A obra teatral faz um retrospecto da infância do autor, brincando com as situações vivenciadas por ele. Sua aparência nada convencional foi bastante explorada, mas pelo viés do humor, que foi, na verdade, uma das soluções encontradas pelo protagonista para reverter a situação na qual se encontrava. O susto dos médicos ao vê-lo após o parto, as terríveis botas ortopédicas, as brincadeiras de mau gosto nos recreios, a rejeição por parte da garota mais bonita da escola são alguns dos fatos da vivência do autor que procuravam levar os espectadores a refletir sobre a necessidade de superação e busca de uma solução para um conflito que depende, muitas vezes, da atitude positiva da própria vítima. Essa solução surgiu a partir de uma conversa do menino com seu irmão mais velho que, com muita tranquilidade, orientou o caçula sobre a sua capacidade de vencer seus medos e seu sentimento de inferioridade e começar a rir de si mesmo, fazendo humor da situação, do momento. O relaxamento das tensões que surgem nesse episódio foi a saída encontrada por Fabrício, na peça, para se aproximar dos colegas e fazê-los ver que o diferente também pode ser bem legal. E que a beleza, no fundo, não está na pessoa, no objeto em si, mas nos olhos de quem admira e sabe valorizar o que é diferente.
Aliada à questão da superação estava a descoberta do talento do autor para a escrita, habilidade valorizada por sua professora e que se tornou, durante sua vida, além de sua atividade profissional, sua forma de catarse, para alívio das tensões vividas.

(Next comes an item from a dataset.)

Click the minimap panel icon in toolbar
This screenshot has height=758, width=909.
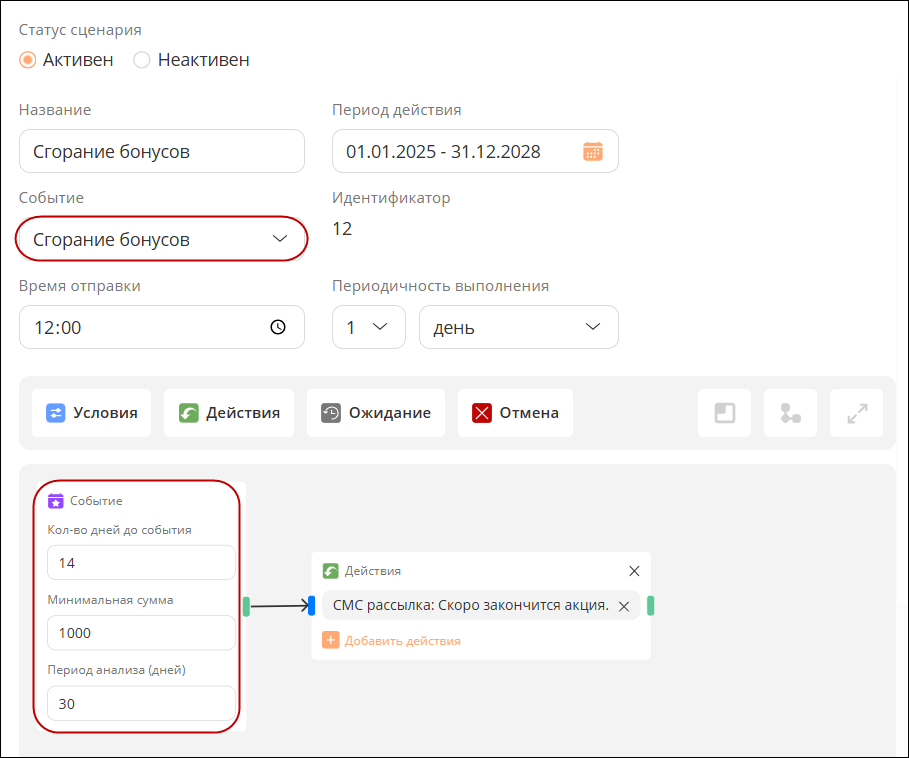click(725, 413)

Significativa, também, foi a resposta dos alunos da Liberato em relação à atividade. Gostaram do que assistiram, identificaram-se nas reações e emoções do protagonista, repensaram suas próprias atitudes. Desempenharam, na verdade, um dos papéis da arte no ser humano: procurar a superação de suas angústias diárias. São jovens que passam boa parte do dia entre outros jovens, com realidades bem diferentes. Conviver com essas desigualdades é essencial para o sucesso do trabalho da escola. Provavelmente todo o nosso esforço aqui, como professores, se perderia, se não conseguíssemos fazer com que todos convivessem em harmonia e se sentissem bem onde estão.

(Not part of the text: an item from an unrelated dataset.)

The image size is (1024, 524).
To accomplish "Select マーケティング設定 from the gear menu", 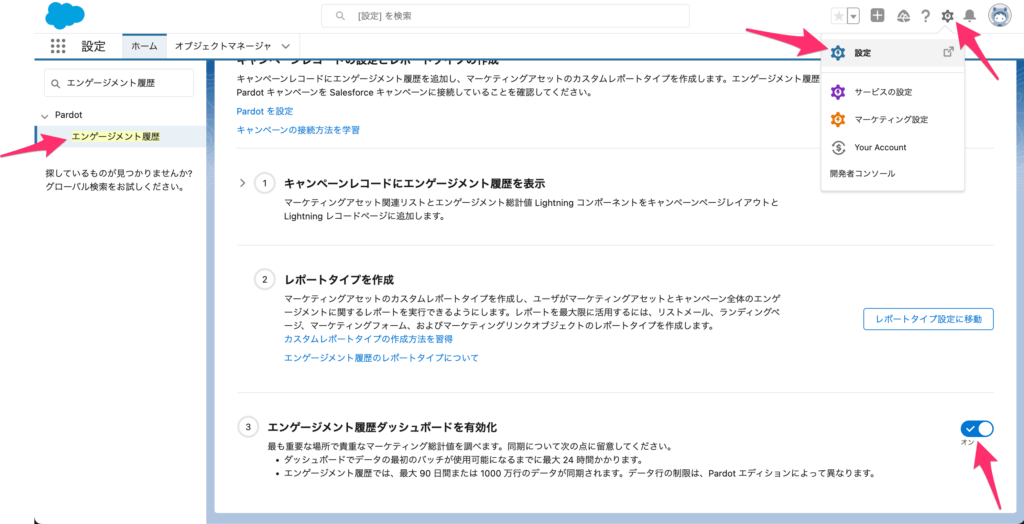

As turmas de primeira série, foco do projeto do Núcleo, foram ao teatro em dois grupos (Figuras 1 e 2), respeitando o turno de aula de cada uma. Posteriormente, participaram de uma discussão, em aula, retomando aspectos da obra e suas próprias reações ao que haviam assistido. Muitas ideias surgiram e muitos olhares demonstraram a segurança, ou talvez o alívio, da identificação de seu problema na história do jovem leopoldense. E esse é o início da superação para cada um.
A etapa final da atividade ficou por conta de uma produção escrita proposta na aula de Língua Portuguesa, para algumas turmas. Os alunos se colocaram no lugar do protagonista, projetando um tempo futuro na vida daquela criança, para relatar, agora como adultos que superaram o bullying, as angústias pelas quais passou o jovem Fabrício. Muitos escreveram como se fosse o Fabrício pai, aconselhando o filho pequeno, na posição daquele que tem experiência e pode, com propriedade, ajudar o outro, com a força que se adquire depois das tempestades, das marés altas…
Muitos bons e emocionantes textos surgiram. Muitos já em processo de superação de suas próprias dificuldades. O que se pode dizer sobre isso é que, parece-nos, cumprimos, junto com a arte, o papel da escola: sair do nosso espaço cotidiano, comum, para ver outra realidade e vencer nossas limitações a partir de outras experiências.